Deactivation and regeneration of a commercial SCR catalyst: Comparison with alkali metals and arsenic

Deactivation of alkali metals and arsenic and regeneration methods are studied on commercial V₂O₅-WO₃/TiO₂ for the SCR reaction using experiments and DFT calculations. The poisoning of alkali metals is found to decrease the amount of Brønsted acid sites and the reducibility of active V⁵⁺ sites. Arsenic decreases the amount of Lewis acid sites and the stability of Brønsted acid sites and increases N₂O formation. After the catalysts are poisoned by both alkali metals and arsenic, the activity and N₂ selectivity are significantly suppressed. Diluted H₂SO₄ effectively removes alkali metals from the poisoned catalysts.

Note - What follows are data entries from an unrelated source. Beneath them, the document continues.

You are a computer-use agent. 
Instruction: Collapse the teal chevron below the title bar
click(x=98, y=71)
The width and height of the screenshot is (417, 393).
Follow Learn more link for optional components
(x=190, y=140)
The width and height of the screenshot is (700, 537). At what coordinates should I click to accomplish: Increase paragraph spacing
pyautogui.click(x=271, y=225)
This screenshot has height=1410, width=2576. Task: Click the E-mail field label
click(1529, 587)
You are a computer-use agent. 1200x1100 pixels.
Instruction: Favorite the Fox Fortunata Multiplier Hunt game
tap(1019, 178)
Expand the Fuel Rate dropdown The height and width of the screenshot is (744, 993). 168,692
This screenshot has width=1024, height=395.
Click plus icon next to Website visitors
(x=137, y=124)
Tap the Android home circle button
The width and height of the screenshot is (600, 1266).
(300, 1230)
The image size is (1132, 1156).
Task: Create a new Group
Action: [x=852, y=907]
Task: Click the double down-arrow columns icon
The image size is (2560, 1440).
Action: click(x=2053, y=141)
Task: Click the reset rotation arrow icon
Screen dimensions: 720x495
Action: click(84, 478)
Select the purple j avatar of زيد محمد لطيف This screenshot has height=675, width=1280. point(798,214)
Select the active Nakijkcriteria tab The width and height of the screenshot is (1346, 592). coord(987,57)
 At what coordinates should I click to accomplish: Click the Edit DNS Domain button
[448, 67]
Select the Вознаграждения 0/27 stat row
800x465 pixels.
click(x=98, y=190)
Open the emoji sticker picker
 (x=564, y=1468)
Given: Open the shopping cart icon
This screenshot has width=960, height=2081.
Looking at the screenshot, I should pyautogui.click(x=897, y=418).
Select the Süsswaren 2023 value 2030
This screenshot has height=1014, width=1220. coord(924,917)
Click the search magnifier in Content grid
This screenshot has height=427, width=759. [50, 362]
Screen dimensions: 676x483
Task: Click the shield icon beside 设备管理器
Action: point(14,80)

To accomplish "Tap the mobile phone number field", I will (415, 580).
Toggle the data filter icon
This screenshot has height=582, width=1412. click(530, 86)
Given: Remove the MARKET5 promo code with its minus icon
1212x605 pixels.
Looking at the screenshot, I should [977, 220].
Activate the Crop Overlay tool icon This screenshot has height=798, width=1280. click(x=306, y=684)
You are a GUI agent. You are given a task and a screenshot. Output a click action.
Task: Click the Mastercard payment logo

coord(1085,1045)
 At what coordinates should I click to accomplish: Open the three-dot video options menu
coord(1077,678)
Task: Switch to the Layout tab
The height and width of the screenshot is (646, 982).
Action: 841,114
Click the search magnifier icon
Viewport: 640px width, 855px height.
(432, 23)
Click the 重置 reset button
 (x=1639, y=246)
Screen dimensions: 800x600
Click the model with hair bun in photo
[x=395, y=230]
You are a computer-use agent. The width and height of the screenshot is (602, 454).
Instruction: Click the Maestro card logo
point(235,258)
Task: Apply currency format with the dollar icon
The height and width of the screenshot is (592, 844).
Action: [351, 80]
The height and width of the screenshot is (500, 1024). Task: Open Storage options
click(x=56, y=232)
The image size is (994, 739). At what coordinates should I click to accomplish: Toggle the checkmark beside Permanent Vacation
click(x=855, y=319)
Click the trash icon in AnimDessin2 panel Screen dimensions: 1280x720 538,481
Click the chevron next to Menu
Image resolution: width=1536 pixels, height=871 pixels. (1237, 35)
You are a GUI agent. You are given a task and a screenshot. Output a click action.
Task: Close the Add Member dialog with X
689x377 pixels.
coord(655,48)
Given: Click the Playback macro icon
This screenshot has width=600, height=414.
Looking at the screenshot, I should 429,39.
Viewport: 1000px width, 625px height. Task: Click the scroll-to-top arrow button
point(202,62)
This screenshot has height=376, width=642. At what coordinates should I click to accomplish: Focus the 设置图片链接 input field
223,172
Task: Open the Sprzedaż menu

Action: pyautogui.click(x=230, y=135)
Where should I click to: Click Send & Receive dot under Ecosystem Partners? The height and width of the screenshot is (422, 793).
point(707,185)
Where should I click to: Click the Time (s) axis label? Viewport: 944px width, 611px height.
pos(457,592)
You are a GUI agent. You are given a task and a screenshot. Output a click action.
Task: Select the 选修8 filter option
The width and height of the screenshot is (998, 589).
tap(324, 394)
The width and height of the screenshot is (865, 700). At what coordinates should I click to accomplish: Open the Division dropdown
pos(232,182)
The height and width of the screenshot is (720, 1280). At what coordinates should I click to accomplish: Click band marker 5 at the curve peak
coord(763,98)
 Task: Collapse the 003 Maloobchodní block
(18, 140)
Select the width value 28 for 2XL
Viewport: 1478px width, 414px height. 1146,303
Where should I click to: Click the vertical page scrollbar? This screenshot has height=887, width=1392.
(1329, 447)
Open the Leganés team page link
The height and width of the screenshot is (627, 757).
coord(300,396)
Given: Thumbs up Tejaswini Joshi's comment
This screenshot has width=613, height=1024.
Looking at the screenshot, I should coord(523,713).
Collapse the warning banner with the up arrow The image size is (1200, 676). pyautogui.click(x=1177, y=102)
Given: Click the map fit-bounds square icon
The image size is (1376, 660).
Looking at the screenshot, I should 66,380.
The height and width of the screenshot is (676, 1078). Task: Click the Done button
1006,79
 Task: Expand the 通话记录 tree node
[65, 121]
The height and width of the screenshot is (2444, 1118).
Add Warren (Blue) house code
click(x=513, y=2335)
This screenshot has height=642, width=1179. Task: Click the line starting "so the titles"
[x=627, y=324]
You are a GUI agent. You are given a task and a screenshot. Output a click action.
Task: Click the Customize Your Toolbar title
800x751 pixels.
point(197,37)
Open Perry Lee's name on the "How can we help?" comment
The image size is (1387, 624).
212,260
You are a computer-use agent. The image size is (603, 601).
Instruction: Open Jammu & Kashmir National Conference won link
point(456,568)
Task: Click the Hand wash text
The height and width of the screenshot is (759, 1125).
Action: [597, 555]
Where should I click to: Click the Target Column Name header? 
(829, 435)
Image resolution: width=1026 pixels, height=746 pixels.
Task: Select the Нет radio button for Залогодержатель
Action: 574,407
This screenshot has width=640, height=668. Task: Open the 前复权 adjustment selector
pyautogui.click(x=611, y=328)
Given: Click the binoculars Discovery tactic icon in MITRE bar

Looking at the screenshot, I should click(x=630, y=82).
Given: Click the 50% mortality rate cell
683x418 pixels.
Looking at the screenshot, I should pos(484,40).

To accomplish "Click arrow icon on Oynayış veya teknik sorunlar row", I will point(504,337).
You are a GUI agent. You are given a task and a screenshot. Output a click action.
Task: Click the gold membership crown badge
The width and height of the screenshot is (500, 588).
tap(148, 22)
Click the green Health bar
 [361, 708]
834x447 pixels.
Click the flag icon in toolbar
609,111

Half of the amount of arsenic can be removed using a 4% H₂O₂ solution; however, some V₂O₅ and surface sulfates are also eliminated from the catalysts. The activity of the regenerated catalysts is almost recovered at high temperatures. From the DFT results on the V₂O₅/TiO₂ (001) plane, potassium and arsenic significantly alter the electronic structures of the V orbitals and broaden the band gap of the models. Interactions between potassium and arsenic are also found. Potassium covers the active sites of the models that are constructed by V₂O₅ and As₂O₅, which further decreases the number of acid sites. Potassium causes V and As orbitals to move to lower energies and inhibits the reactivity of the model.